Yassine Balbzioui (born 1972, Morocco) is a contemporary artist known for his multidisciplinary approach, including painting, performance, and installation art. He describes himself primarily as a painter, yet his oeuvre spans various media, integrating elements of fiction and reality.

== Biography ==
Yassine Balbzioui studied at the School of Fine Arts of Casablanca. He later continued his education at the École des Beaux-Arts de Bordeaux in France and the University of California in the United States. His training across diverse cultural contexts profoundly influenced his artistic style and thematic explorations.

== Artistic oeuvre ==
Balbzioui's work is characterized by its thematic and stylistic versatility. While he identifies predominantly as a painter, his art often incorporates masks, human-animal hybrids, and an interplay between fiction and fact. His exhibitions include painting, photography, video installations, and performance art, creating a multilayered interpretative space.
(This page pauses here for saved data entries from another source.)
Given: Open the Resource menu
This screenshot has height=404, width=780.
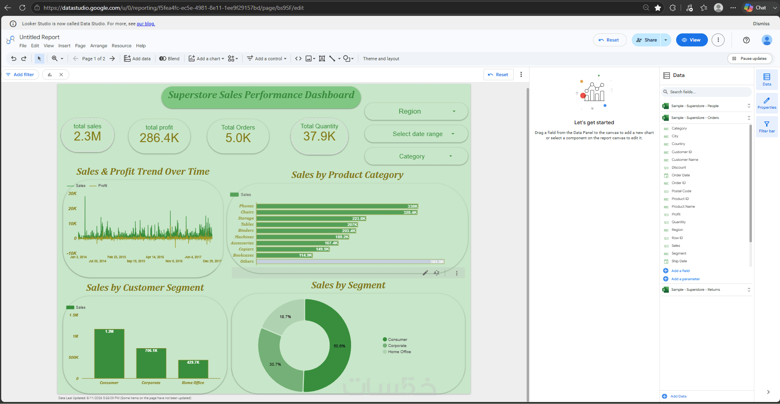Looking at the screenshot, I should pos(121,46).
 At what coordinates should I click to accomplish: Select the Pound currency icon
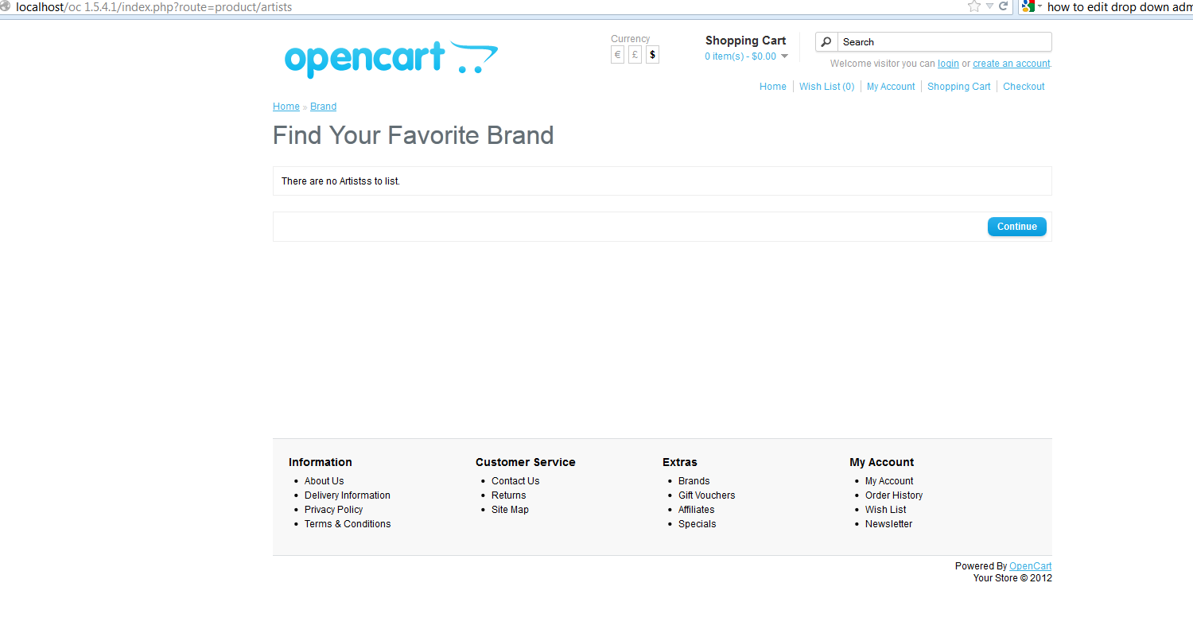(x=635, y=55)
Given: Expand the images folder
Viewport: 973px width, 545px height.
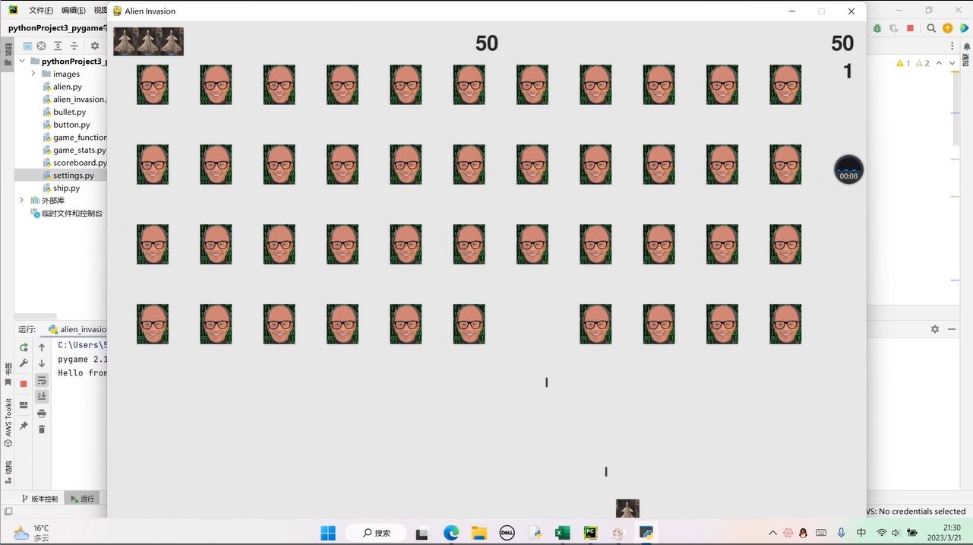Looking at the screenshot, I should point(33,74).
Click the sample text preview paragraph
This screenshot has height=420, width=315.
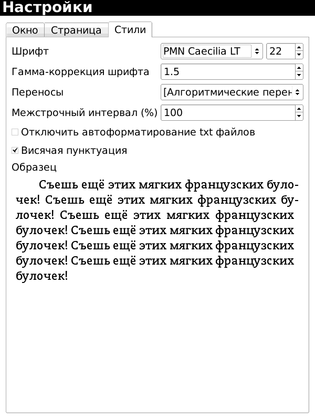156,230
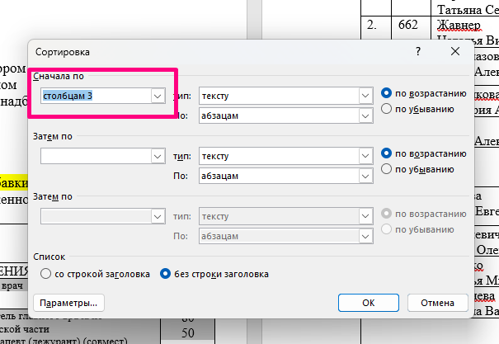Select 'по убыванию' for 'Сначала по'

click(x=386, y=109)
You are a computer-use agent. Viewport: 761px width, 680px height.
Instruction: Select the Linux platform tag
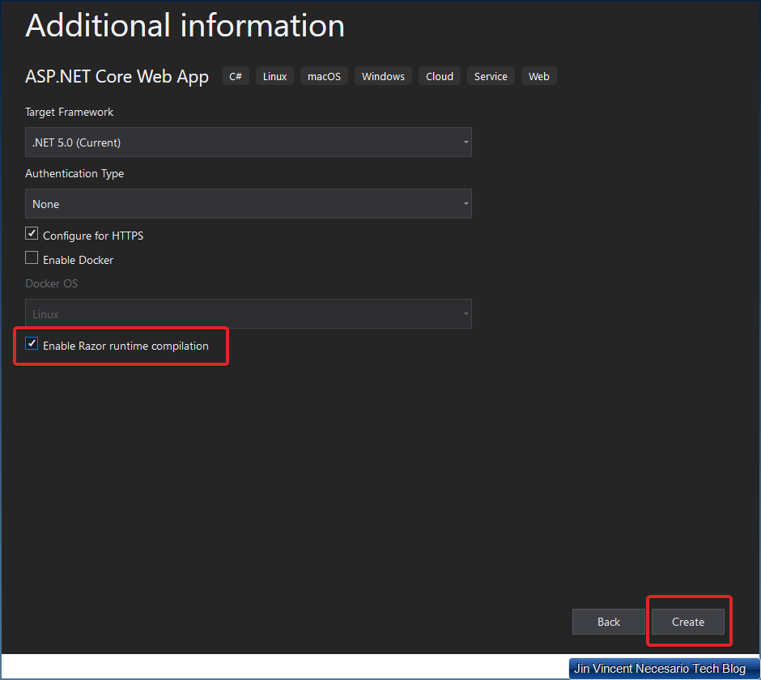[x=275, y=76]
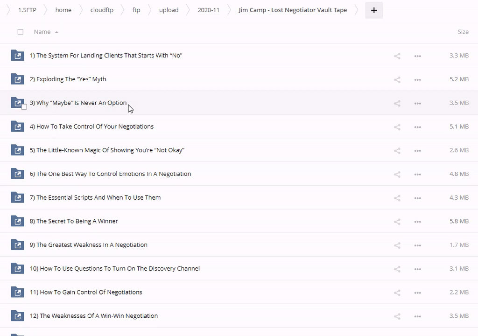The height and width of the screenshot is (336, 478).
Task: Navigate to the 2020-11 breadcrumb
Action: [x=208, y=10]
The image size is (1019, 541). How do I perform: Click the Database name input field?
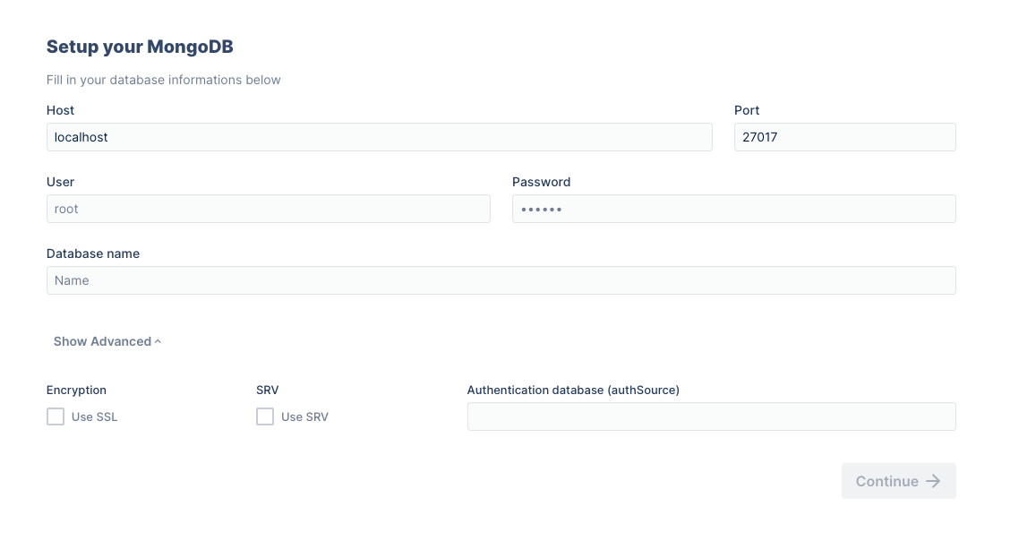click(501, 280)
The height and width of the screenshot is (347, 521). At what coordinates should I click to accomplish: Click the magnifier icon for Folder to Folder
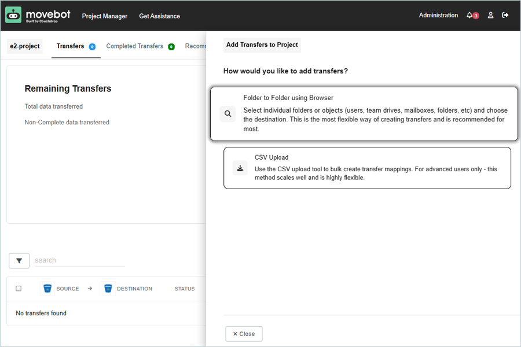pos(228,114)
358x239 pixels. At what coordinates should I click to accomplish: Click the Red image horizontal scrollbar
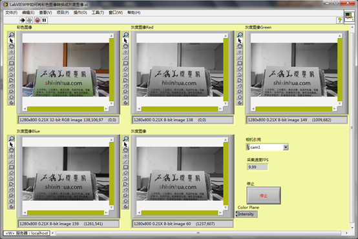180,109

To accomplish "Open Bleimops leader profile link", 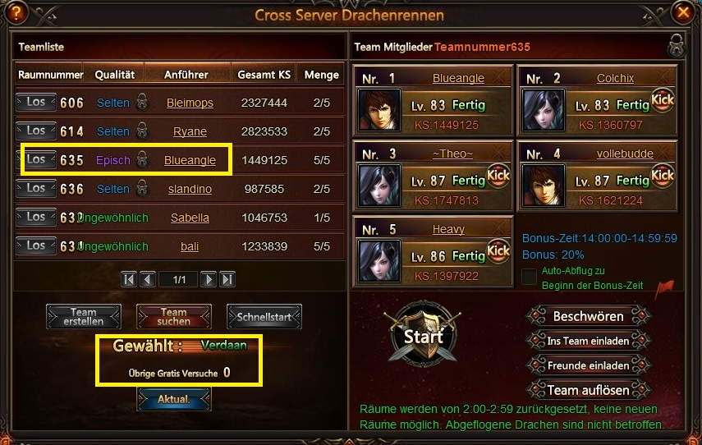I will coord(190,103).
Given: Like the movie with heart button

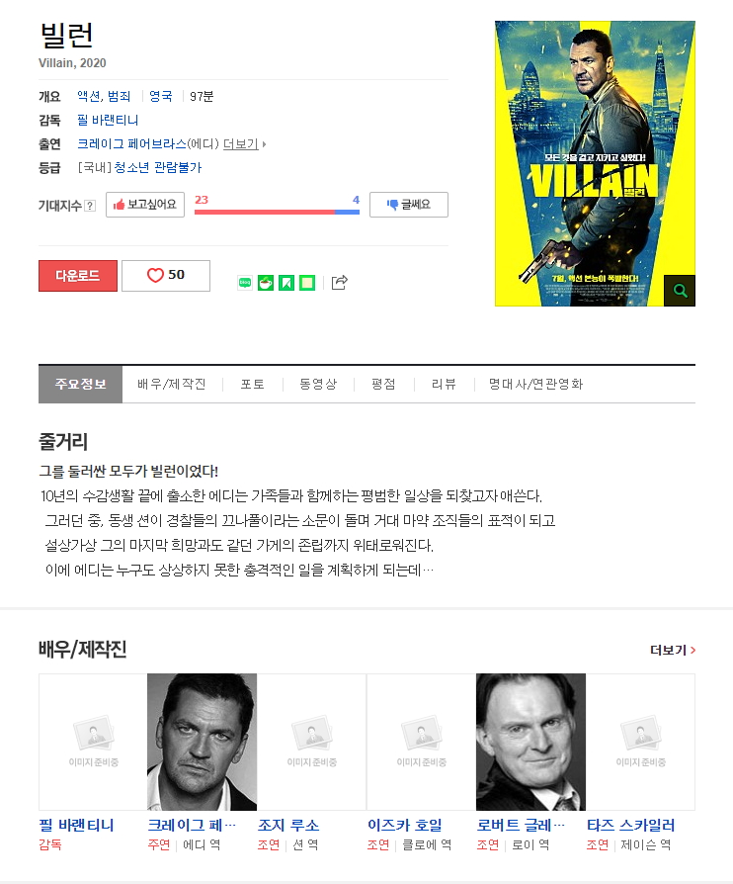Looking at the screenshot, I should click(166, 276).
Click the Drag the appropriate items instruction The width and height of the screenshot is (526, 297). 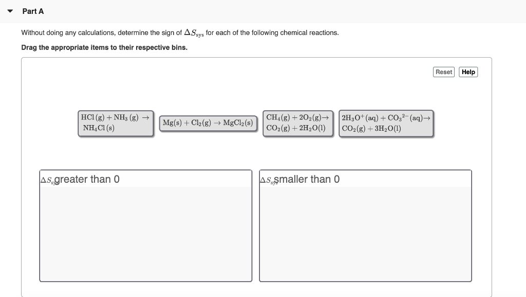coord(103,47)
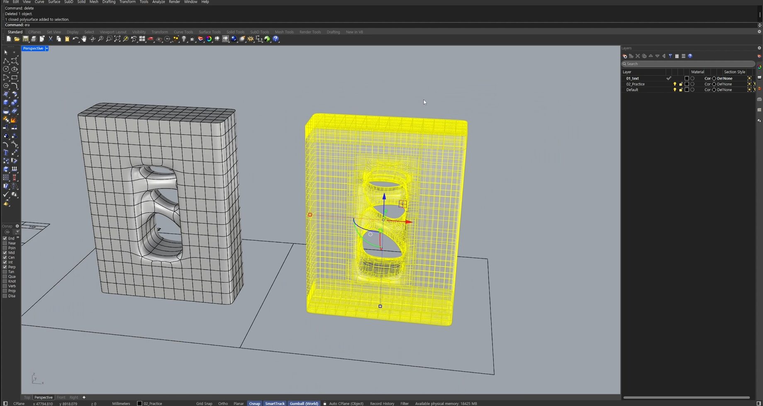
Task: Click the layer filter funnel icon
Action: 670,56
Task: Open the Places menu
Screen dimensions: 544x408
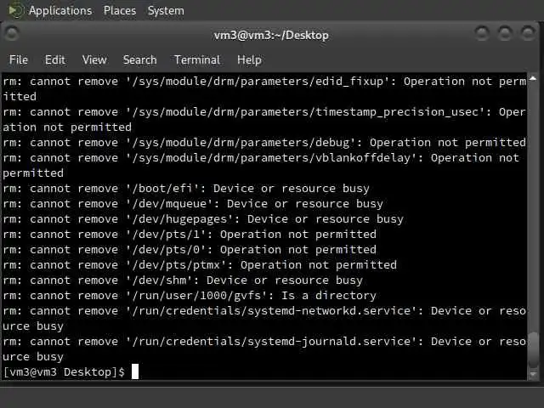Action: 120,10
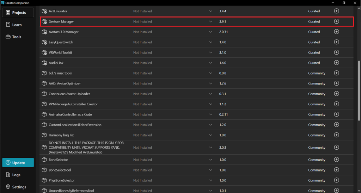Add Continuous Avatar Uploader package

pos(336,94)
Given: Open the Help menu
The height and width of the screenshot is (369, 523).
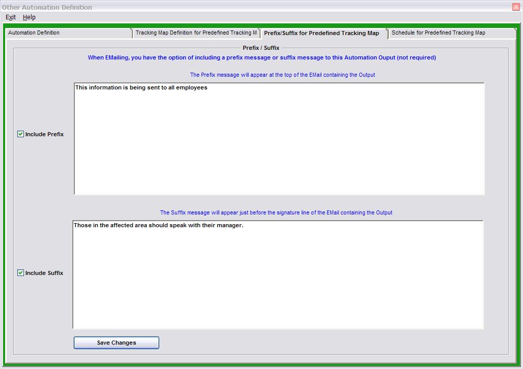Looking at the screenshot, I should pos(29,17).
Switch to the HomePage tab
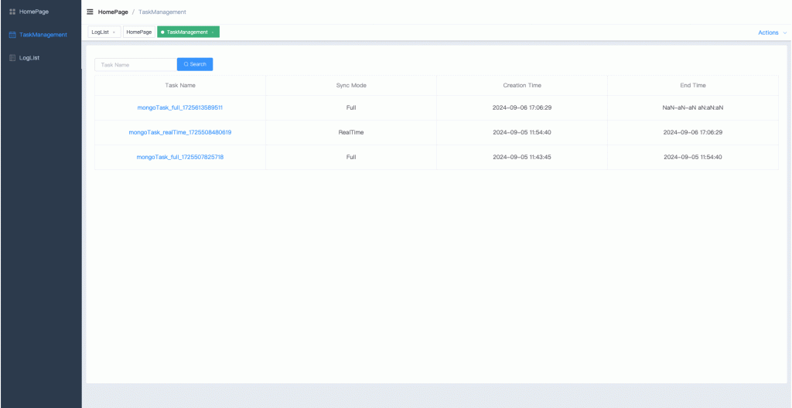This screenshot has width=792, height=408. (138, 32)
Notable themes in his work include the use of masks as tools for transformation and the exploration of identity, both personal and collective. Through human-animal hybrids, Balbzioui blurs the lines between humanity and nature, encouraging viewers to question societal constructs and their relationship with the natural world.

== Iconographic Elements ==
Masks are central to Balbzioui’s art, functioning as instruments of transformation and concealment. Masks in his work serve a dual purpose: they obscure identity while simultaneously exposing the fragility of existence. His performance series 'Grosse Tête' (Big Head) exemplifies this theme, with Balbzioui constructing elaborate masks during live performances, symbolizing the complexity and instability of identity.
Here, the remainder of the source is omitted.